A vote of no confidence needn’t be a kiss of death anymore for a college president, according to new research and feedback from seasoned community college leaders.
In fact, some of them, who have gone through the process themselves, say in certain cases it shows college boards that the CEO is willing to make tough and sometimes unpopular decisions when necessary.
These votes typically occur because “someone doesn’t like what you did, rather than because you did something wrong,” says Betty Young, who’s been through no-confidence votes at three separate colleges and currently serves as president of Hocking College in Ohio.
“Often, it’s a business decision that may have not given someone the result they wanted,” she says. “But all the public hears is a sound bite that seems really ominous.”
Young will speak about her experiences at a session at the American Association of Community Colleges’ (AACC) Annual Convention in New Orleans April 22-25, along with Robert Hill, associate professor of higher education leadership at Nova Southeastern University in Florida, and William Austin, president of Warren County Community College (New Jersey), and a member of the AACC board of directors.
On the rise
Research by Austin shows no-confidence votes against community college presidents have been more frequent since the Great Recession and are also more common in states with strong labor unions, such as New York, New Jersey, Ohio and Michigan. They are less likely to occur in right-to-work states, with Tennessee being an exception.
Austin found that 51 percent of presidents of AACC member colleges who had had been subject to a no-confidence vote since 2008 had stayed in office. Among those who left, only about 18 percent were fired or didn’t have their contracts renewed, and that was usually because of a scandal investigation or some other major problem. Most resigned, retired or took other jobs.

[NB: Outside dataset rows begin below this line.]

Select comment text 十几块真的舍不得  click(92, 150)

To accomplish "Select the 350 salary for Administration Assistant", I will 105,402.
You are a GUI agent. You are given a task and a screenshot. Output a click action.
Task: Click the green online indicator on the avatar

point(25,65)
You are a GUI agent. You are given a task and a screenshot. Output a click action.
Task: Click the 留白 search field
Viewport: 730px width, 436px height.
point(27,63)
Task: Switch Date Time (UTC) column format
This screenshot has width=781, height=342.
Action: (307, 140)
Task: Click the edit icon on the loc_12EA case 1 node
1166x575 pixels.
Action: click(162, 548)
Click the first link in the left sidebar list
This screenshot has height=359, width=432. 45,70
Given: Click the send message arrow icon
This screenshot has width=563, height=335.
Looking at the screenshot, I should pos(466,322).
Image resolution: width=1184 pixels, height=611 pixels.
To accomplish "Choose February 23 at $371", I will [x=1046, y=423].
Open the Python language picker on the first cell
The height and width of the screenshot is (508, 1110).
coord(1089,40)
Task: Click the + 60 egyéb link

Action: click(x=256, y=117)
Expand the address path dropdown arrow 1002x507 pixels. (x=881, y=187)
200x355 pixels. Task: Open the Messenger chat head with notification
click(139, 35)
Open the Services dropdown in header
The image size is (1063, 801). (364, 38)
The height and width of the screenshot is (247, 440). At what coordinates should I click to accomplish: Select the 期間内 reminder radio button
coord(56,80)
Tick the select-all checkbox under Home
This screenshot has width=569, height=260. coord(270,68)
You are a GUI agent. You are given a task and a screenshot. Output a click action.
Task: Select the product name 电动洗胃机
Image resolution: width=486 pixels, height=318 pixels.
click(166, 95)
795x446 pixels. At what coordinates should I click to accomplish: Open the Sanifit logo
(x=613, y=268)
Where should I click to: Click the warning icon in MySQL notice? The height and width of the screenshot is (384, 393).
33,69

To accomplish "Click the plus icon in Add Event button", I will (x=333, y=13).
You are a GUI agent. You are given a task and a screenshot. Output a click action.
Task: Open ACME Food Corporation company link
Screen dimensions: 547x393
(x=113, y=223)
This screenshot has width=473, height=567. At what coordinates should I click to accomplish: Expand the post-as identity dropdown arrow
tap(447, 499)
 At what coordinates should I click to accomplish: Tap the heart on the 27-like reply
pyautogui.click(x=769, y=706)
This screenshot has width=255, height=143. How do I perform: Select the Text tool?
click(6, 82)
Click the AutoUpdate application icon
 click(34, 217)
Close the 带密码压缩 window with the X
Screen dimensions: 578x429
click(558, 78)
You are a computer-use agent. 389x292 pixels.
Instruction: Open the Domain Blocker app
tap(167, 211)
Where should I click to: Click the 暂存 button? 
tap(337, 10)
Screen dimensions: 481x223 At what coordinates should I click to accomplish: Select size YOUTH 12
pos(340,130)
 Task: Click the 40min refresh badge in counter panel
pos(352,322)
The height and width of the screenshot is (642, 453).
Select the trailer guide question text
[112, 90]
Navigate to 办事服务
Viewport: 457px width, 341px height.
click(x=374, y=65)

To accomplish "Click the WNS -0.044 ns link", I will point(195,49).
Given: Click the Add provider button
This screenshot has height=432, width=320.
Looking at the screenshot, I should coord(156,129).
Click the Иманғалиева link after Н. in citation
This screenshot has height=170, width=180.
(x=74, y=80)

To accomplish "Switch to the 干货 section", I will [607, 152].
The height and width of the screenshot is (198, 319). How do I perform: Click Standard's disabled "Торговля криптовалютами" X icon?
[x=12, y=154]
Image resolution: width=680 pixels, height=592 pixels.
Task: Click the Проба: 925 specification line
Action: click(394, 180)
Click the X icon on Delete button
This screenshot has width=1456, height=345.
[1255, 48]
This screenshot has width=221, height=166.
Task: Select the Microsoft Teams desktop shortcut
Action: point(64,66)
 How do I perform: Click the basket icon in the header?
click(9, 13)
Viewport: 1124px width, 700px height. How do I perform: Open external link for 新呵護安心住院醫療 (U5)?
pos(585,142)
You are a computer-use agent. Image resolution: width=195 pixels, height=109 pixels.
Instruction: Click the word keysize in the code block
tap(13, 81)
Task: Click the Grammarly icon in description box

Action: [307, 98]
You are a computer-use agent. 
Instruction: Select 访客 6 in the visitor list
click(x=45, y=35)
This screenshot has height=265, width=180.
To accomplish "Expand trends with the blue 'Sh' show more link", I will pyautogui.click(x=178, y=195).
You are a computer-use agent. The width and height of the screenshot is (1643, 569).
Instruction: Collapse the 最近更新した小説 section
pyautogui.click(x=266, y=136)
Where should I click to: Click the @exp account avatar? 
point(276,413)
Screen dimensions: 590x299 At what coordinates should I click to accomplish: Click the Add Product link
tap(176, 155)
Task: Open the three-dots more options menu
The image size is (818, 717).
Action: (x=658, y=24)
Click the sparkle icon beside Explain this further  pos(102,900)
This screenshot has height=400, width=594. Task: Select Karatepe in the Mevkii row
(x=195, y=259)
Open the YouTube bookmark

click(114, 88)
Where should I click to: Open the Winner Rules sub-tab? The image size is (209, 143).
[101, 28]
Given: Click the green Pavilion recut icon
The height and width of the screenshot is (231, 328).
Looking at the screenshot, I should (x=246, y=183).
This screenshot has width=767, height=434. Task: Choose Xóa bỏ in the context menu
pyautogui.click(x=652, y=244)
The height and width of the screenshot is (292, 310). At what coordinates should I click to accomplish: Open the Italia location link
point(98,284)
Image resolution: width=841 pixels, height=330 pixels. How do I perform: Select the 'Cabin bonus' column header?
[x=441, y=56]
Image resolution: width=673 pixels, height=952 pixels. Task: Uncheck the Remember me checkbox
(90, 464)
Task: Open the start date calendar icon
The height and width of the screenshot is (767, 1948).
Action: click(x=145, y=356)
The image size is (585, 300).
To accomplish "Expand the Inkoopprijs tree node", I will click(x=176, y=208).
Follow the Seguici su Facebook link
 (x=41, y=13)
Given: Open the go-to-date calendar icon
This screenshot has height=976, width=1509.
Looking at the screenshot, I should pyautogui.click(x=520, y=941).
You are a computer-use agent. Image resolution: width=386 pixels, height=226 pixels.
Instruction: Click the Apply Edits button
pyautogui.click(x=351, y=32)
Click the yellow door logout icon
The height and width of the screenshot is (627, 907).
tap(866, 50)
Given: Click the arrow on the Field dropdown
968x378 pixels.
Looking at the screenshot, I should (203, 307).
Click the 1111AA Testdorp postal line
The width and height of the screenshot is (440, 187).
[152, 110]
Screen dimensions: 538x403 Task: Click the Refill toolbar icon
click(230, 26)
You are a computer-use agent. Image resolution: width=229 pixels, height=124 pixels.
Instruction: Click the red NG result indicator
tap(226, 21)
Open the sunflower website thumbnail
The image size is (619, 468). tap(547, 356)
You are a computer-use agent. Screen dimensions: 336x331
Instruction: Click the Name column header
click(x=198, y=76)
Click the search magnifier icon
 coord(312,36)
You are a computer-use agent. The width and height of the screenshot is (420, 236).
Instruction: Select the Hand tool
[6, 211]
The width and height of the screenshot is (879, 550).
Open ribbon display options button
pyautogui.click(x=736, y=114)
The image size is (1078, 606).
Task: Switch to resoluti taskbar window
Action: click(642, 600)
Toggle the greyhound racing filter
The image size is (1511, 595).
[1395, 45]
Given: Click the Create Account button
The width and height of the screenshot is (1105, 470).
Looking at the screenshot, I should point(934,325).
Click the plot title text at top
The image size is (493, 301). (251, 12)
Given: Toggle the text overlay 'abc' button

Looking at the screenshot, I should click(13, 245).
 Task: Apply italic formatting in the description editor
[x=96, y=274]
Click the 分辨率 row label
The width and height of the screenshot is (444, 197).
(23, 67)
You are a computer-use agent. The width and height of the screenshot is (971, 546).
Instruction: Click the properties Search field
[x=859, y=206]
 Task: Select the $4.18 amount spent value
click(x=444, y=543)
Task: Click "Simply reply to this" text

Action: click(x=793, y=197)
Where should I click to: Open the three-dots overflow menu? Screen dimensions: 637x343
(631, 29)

“You see this more in institutions going through significant change,” Austin says. Budget cutbacks were often a key factor, along with objections to curriculum changes, staffing cuts and financial management.
Hill cites additional issues that could lead to a vote of no confidence: lack of transparency, not allowing faculty to participate in decisions, labor disputes, contract violations and increasing faculty workloads.
“Higher education is experiencing dramatic change, and we don’t handle change that well,” Hill says. “When faculty become frustrated – and feel they have less of a voice – this is one way to call attention to a problem.”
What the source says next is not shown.